● Record set:
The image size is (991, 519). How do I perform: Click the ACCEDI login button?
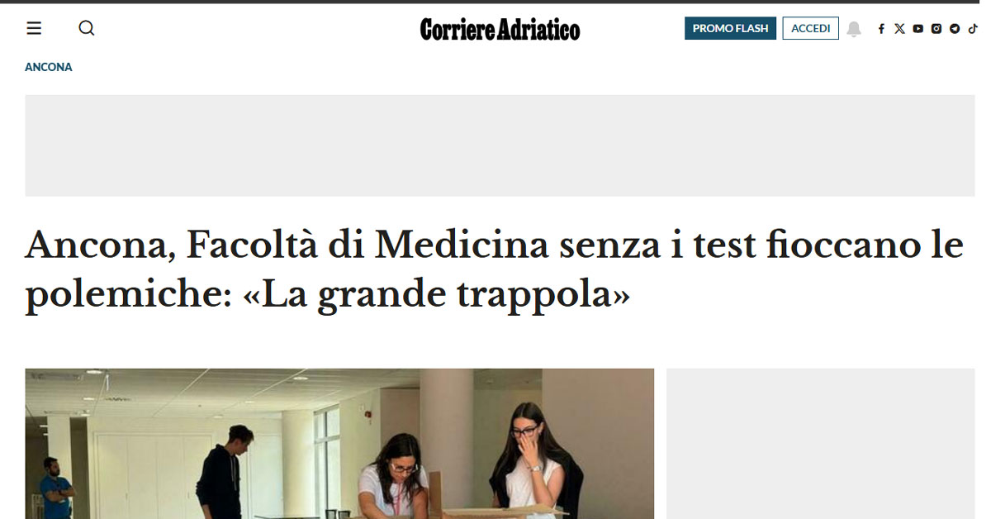coord(811,28)
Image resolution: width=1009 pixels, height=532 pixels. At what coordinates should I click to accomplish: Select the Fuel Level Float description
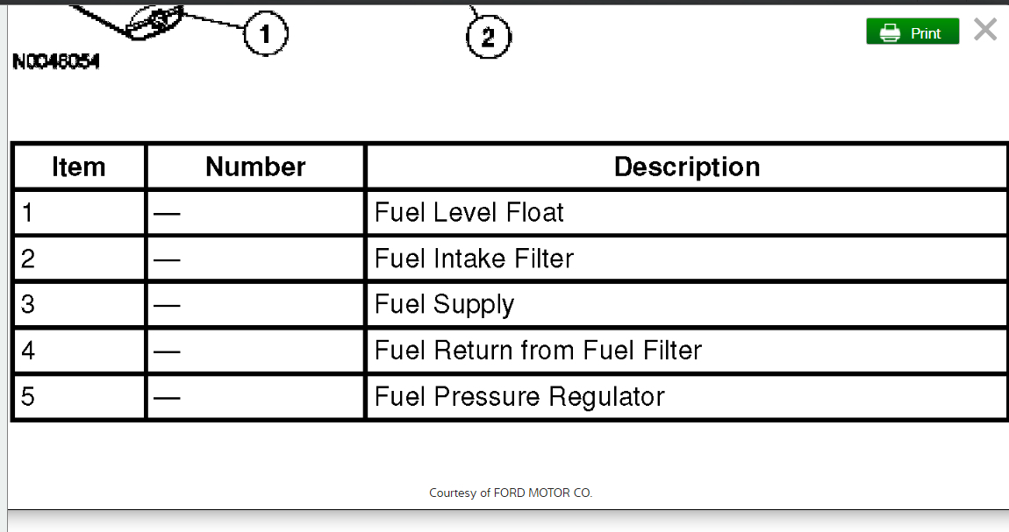pos(469,213)
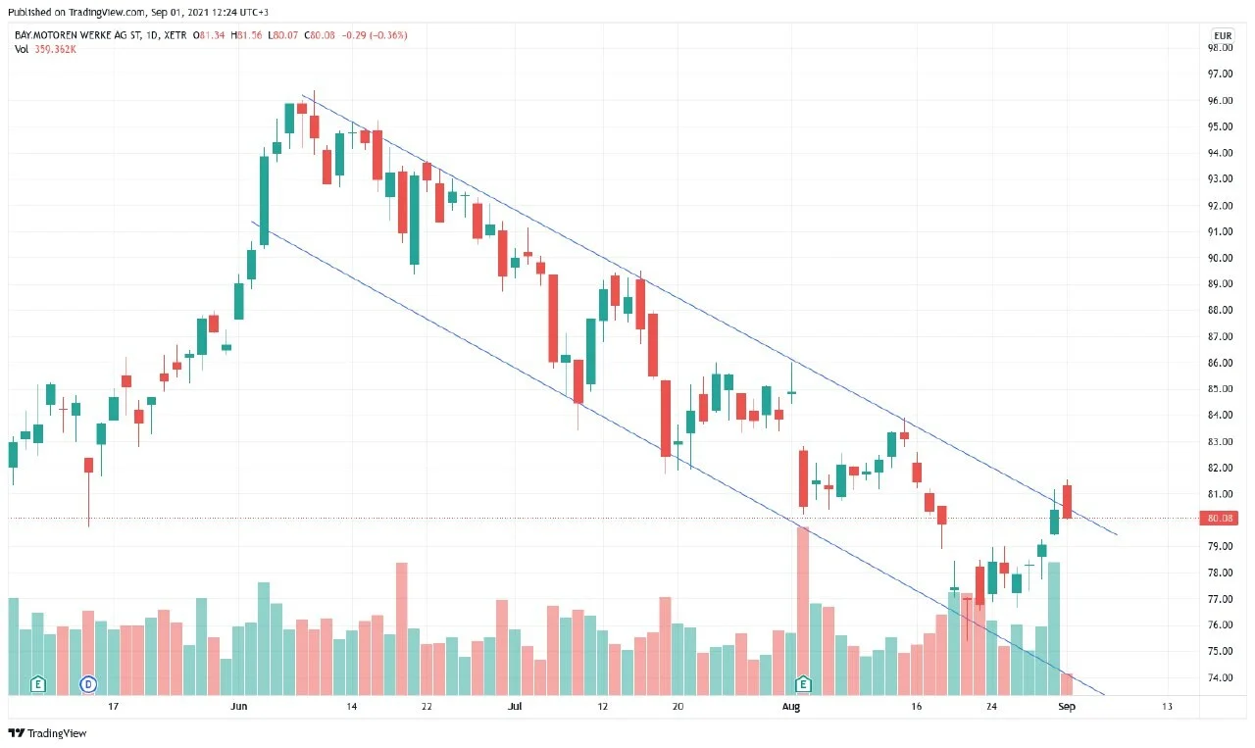Click the Jun label on the time axis
Image resolution: width=1255 pixels, height=748 pixels.
tap(238, 706)
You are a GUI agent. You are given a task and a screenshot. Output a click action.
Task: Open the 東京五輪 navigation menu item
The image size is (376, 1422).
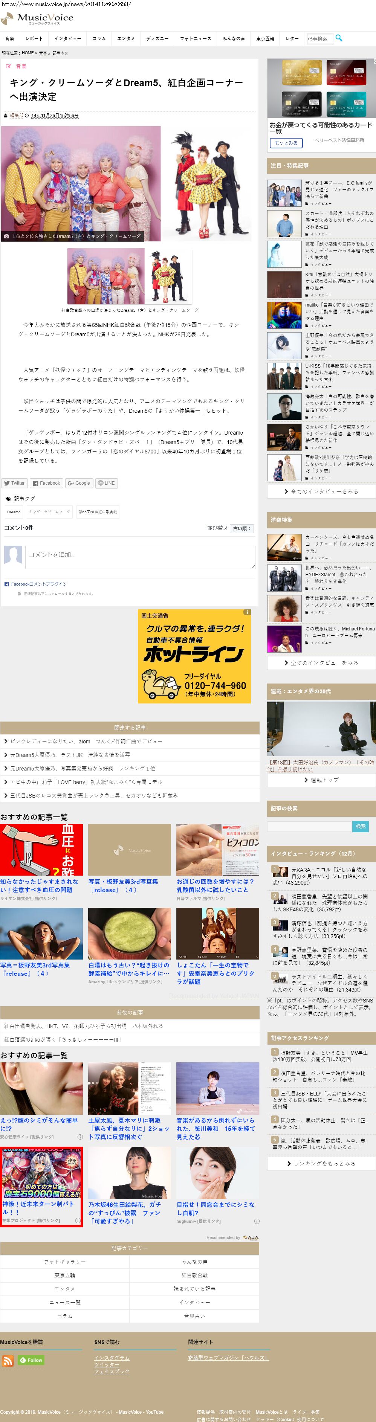(265, 39)
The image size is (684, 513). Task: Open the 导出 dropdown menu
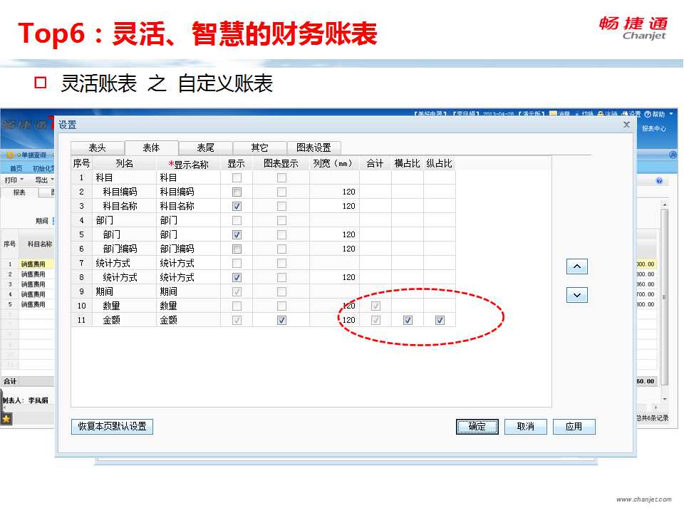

● Exercise requirements: The data is to be printed again exactly, but without its pictures.

● Response to the task:
The image size is (991, 519). How do I perform: Click the ACCEDI login button?
coord(811,28)
Image resolution: width=1009 pixels, height=532 pixels. At what coordinates should I click to accomplish: Select the Fuel Level Float description
pos(469,213)
Click the Jun label on the time axis
Image resolution: width=1255 pixels, height=748 pixels.
tap(238, 706)
You are a GUI agent. You are given a task and a screenshot. Output a click action.
Task: Open the 東京五輪 navigation menu item
The image size is (376, 1422).
(265, 39)
The image size is (684, 513). Task: Open the 导出 dropdown menu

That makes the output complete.